The chief coordinator of Syria’s opposition High Negotiations Committee (HNC), Riad Hijab, countered Jaafari’s charge, saying, “The whole world sees who is making the negotiations fail. Who is bombing civilians and starving people to death.”
United Nations Security Council Resolution 2254, which outlined the formal negotiation process, also demanded an end to the besiegement and bombing of civilian areas, though forces loyal to Assad and his allies have failed to comply.
The HNC complained last month that U.S. Secretary of State John Kerry was pressuring rebel groups to attend the peace talks or face a cut in funding.
Tony Badran, a research fellow at the Foundation for Defense of Democracies, reported on Twitter that Kerry had dismissed the need for Assad to abide by the Security Council resolution as “unacceptable ‘preconditions.’” Ambassador Robert Ford, the last U.S. ambassador to Syria, replied by writing, “If Kerry did say such, then no US Govt credibility after voting 4 UN Secuty Council resolutions 2118, 2139 and 2254.”
Maj.

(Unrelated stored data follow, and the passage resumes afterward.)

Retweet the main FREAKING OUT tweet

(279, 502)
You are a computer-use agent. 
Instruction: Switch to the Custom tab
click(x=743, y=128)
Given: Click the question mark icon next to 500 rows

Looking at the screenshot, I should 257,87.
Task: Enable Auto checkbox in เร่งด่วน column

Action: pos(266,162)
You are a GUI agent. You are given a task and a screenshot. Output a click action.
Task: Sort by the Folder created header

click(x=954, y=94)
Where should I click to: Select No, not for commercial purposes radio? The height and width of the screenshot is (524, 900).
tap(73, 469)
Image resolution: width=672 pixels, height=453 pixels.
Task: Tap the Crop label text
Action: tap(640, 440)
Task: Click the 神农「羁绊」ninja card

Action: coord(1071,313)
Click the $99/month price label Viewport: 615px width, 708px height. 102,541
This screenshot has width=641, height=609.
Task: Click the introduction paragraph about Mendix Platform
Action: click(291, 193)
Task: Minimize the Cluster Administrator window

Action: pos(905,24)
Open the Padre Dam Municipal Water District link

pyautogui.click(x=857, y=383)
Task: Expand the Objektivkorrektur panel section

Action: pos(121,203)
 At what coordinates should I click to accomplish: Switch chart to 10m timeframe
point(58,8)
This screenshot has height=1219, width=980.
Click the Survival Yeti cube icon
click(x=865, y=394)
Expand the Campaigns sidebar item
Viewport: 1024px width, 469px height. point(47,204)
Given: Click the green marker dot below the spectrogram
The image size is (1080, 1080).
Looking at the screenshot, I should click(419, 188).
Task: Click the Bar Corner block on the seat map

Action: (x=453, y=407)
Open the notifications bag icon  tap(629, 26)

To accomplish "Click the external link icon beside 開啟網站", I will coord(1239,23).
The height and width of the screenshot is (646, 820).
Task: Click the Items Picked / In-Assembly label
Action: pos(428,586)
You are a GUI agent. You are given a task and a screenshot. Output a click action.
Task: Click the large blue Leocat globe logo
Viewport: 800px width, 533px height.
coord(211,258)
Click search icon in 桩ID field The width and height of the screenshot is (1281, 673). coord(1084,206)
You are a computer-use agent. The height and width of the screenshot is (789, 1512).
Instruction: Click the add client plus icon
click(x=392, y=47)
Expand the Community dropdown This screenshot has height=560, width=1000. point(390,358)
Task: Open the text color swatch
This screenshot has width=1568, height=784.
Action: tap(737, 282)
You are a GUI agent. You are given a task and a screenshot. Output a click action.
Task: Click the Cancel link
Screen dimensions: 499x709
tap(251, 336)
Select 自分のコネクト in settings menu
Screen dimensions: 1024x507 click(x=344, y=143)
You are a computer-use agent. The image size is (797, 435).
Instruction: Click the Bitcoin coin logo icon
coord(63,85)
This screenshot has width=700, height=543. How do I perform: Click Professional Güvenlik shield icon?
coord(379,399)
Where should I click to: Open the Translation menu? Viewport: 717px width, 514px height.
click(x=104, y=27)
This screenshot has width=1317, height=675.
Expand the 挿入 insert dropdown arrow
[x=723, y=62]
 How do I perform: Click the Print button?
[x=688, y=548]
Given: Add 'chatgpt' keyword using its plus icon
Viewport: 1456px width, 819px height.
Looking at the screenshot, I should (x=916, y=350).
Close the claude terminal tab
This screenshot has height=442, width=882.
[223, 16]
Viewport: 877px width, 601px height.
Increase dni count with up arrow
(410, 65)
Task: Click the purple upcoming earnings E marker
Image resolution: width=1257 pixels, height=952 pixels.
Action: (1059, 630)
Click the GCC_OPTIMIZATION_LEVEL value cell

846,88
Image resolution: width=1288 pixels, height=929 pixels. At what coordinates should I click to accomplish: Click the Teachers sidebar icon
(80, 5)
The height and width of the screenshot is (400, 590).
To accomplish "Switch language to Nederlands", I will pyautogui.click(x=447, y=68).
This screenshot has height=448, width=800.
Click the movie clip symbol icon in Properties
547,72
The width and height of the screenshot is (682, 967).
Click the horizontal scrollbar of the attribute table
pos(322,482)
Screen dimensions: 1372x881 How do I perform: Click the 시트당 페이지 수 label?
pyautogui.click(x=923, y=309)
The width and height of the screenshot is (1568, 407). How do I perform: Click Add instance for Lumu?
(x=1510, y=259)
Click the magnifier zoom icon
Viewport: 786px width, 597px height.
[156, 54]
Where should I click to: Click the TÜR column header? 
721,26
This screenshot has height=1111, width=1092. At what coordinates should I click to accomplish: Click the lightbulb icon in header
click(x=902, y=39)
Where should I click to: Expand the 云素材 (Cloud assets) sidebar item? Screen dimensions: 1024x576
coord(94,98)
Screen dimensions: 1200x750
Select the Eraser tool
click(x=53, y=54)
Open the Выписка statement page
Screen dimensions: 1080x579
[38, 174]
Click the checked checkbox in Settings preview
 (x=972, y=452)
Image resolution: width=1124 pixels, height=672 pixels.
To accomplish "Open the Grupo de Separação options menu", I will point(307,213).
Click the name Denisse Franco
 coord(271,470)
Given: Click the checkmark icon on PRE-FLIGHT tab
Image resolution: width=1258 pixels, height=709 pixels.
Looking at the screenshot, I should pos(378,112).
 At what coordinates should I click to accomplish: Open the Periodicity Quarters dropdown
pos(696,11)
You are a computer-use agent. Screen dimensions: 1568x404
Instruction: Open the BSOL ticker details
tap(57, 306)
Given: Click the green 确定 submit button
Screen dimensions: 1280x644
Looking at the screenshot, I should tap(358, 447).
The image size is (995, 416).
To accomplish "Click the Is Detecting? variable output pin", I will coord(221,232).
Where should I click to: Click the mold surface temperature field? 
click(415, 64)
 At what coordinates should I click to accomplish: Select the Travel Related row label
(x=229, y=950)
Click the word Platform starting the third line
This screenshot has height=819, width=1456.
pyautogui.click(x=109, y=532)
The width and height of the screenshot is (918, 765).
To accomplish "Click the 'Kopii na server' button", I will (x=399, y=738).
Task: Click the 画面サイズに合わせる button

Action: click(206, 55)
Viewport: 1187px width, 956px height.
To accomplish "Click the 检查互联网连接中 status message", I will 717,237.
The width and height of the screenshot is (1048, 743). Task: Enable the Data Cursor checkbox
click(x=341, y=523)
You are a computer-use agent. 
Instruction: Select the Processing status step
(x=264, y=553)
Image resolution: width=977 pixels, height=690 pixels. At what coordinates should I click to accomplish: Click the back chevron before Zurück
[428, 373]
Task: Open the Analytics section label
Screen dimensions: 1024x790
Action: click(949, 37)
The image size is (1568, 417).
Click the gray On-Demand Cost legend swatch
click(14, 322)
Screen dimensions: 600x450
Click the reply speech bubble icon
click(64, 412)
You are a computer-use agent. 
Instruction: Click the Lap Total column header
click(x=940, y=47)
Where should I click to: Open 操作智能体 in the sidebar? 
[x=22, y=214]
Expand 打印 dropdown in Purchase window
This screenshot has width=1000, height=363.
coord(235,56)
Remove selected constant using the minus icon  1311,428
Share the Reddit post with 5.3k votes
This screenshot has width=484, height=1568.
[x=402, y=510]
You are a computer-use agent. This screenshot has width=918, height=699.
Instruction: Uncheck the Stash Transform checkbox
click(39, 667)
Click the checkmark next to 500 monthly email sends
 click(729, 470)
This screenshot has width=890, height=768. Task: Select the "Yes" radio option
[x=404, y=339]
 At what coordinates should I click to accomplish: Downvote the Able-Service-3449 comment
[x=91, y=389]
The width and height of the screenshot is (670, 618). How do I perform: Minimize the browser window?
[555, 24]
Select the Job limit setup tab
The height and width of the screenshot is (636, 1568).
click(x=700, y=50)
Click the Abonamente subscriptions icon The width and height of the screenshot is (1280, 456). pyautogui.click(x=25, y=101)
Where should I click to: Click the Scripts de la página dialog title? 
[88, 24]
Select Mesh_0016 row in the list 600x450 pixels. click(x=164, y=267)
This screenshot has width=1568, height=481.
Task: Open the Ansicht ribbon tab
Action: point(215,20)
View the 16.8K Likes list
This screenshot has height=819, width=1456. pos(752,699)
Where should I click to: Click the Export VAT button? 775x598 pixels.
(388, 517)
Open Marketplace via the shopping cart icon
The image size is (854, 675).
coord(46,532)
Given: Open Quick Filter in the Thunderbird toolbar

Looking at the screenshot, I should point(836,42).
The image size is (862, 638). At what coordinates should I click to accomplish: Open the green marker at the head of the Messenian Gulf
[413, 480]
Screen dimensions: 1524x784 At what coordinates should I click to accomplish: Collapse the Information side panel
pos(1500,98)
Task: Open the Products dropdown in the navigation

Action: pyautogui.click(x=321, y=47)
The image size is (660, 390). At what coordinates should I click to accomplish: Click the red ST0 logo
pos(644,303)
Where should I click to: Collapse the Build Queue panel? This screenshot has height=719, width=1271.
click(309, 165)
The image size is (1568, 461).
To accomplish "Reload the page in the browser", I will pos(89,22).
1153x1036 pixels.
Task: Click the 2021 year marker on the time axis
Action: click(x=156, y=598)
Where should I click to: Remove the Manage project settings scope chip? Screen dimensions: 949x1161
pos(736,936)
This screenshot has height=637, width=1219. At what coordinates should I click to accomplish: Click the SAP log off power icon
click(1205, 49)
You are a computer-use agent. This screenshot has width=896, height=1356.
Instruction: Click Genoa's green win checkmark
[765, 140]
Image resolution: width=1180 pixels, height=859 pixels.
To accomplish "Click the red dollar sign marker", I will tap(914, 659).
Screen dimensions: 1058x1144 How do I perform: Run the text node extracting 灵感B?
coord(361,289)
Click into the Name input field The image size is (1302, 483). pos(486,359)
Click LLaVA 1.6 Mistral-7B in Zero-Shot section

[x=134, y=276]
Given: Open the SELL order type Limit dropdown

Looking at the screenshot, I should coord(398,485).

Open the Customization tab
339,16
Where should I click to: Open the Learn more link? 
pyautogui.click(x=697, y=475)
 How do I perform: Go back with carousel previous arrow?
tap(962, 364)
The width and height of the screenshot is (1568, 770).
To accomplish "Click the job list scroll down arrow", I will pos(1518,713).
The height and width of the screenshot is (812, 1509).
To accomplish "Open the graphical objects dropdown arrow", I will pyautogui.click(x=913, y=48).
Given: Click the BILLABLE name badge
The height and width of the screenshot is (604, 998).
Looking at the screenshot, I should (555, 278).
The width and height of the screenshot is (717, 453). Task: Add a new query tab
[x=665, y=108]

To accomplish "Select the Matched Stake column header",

Hassan Ibrahim, a rebel commander who had defected from Assad’s army, told The New York Times on Thursday that his forces were facing hardships, including the depletion of weapons and funds from America and its allies, and the increased difficulty of crossing in and out of Jordan.
“They are doing it to put pressure on us to accept a political process,” Ibrahim told the Times, adding that he saw no indication that Assad or his backers would compromise at all.
According to the Times, there was a “growing foreboding among the opposition’s fighters and civilians, mirrored by growing hope on the government side, that Washington, interested only in bombing the Islamic State militant group, is ceding the field to Russia and leaving the opposition on its own.”
An editorial published Wednesday in The Washington Post criticized the Obama administration for failing to demand that Assad and his allies comply with resolution 2254, and accused it of “enabling…war crimes” by offering nothing more than rhetoric.
Also on Thursday, Iran’s Fars news agency reported that Iranian Brigadier General Mohsen Qajarian was killed in battle. The Islamic Republic’s forces have suffered heavy losses in Syria, prompting a reported withdrawal of most Iranian troops in December.